Muito se fez esperar esta gravação! Sendo Staier, e justamente, o mais reputado cravista da actualidade – aliás um virtuose dos teclados, pois é também eminente em pianoforte e por vezes em pratica mesmo também o piano – e um notável intérprete bachiano, de muitas provas dadas, havia mais que razões para a expectativa que se prolongava. Agora que o disco enfim há, primeiro estranha-se – mas será que depois se entranha?

Por vezes, no entusiasmo por uma interpretação gravada acontece ouvi-la várias vezes de seguida. Não me lembro é de alguma vez ter ouvido tantas e tantas vezes um disco no intento de tentar discernir o nexo da aproximação interpretativa – e não consigo senão continuar perplexo.

Há uma evidente unidade nos sete Concertos para Cravo BWV 1052-1058, mesmo que numa seja uma colecção como os Concertos Brandeburgueses, que no entanto, esses sim, são de todos diferentes um a um. Ora esta unidade de propósitos não existe com Staier, que vai abordando cada concerto caso a caso.

Passemos por cima do facto, irrelevante, que o BWV 1058, portanto o último, surgir em terceiro na sequência da gravação. Os problemas começam com a escolha do instrumento, cópia de um Hass com o qual Staier já fizera um magnífico recital, Hamburgo 1734, instrumento “extravagante”, como se dizia nesse disco, em que o construtor procurava um cravo que se aproximasse da amplitude e da variedade de registos de um órgão, como que tentando uma “modernização” do instrumento, como viria a ser praticado por vários fabricantes no século XIX com o piano – a ponto inclusive de deixar de se praticar o cravo, dizendo ele ser “um antepassado do piano” que estaria ultrapassado, mesmo que as características técnicas de um e outro instrumento até sejam diferentes.

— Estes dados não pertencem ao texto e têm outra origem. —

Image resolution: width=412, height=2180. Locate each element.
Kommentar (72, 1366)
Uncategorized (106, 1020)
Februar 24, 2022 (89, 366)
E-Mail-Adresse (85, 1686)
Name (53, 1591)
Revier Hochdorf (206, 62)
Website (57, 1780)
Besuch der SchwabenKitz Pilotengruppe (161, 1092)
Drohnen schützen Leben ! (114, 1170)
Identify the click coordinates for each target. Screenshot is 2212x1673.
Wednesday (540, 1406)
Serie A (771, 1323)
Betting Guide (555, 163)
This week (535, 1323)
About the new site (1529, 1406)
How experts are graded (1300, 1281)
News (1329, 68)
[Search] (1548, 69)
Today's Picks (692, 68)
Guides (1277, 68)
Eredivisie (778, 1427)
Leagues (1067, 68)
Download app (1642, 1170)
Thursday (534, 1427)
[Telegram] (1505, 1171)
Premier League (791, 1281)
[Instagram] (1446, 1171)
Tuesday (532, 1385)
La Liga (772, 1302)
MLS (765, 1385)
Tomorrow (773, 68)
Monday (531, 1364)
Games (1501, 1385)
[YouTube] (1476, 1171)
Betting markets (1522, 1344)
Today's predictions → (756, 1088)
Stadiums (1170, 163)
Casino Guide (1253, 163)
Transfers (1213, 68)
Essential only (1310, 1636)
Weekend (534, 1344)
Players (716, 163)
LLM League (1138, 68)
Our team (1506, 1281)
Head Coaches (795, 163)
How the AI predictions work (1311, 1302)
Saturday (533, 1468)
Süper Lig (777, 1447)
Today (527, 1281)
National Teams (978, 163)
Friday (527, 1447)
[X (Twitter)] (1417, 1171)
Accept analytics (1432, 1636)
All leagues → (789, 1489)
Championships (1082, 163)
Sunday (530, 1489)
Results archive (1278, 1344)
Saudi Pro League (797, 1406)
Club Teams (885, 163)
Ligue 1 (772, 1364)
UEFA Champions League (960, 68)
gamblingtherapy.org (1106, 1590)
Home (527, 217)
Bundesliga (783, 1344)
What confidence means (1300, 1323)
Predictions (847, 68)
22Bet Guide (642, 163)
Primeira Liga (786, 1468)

Mesmo que o “invento” de Haas em Hamburgo e a prática de Bach como director do Collegium Musicum em Leipzig, para o qual compôs estes Concertos em que ele próprio era o solista, tivessem ocorrido contemporaneamente, não se percebe a adequação de um tal instrumento às obras.

Assim, o cravo aqui utilizado tem uma capacidade sonora extravasante, logo isso fazendo com que Staier, nas cordas, umas vezes use um instrumento por parte, em outras vários. A interpretação faz uma opção pela “grandiosidade” – e isso não se esperava nada no habitual rigor de Staier.

Se há andamentos centrais de uma imensa beleza – o Andante do BWV 1058, o Larghetto do BWV 1054 – em que o discurso se expande, amplo, há também surpreendentes precipitações e mesmo movimentos de pulsação algo mecânica. Globalmente é uma interpretação em que falta a eloquência ajustada, preterida em favor de uma inesperada e mesmo por vezes incomodativa espectacularidade.

Francamente, nem sei bem como apreciar, sendo certo, depois de tantas audições, que desta vez Staier não me convence. Digamos que às três estrelas apontadas na ficha se deve acrescentar um ponto de interrogação.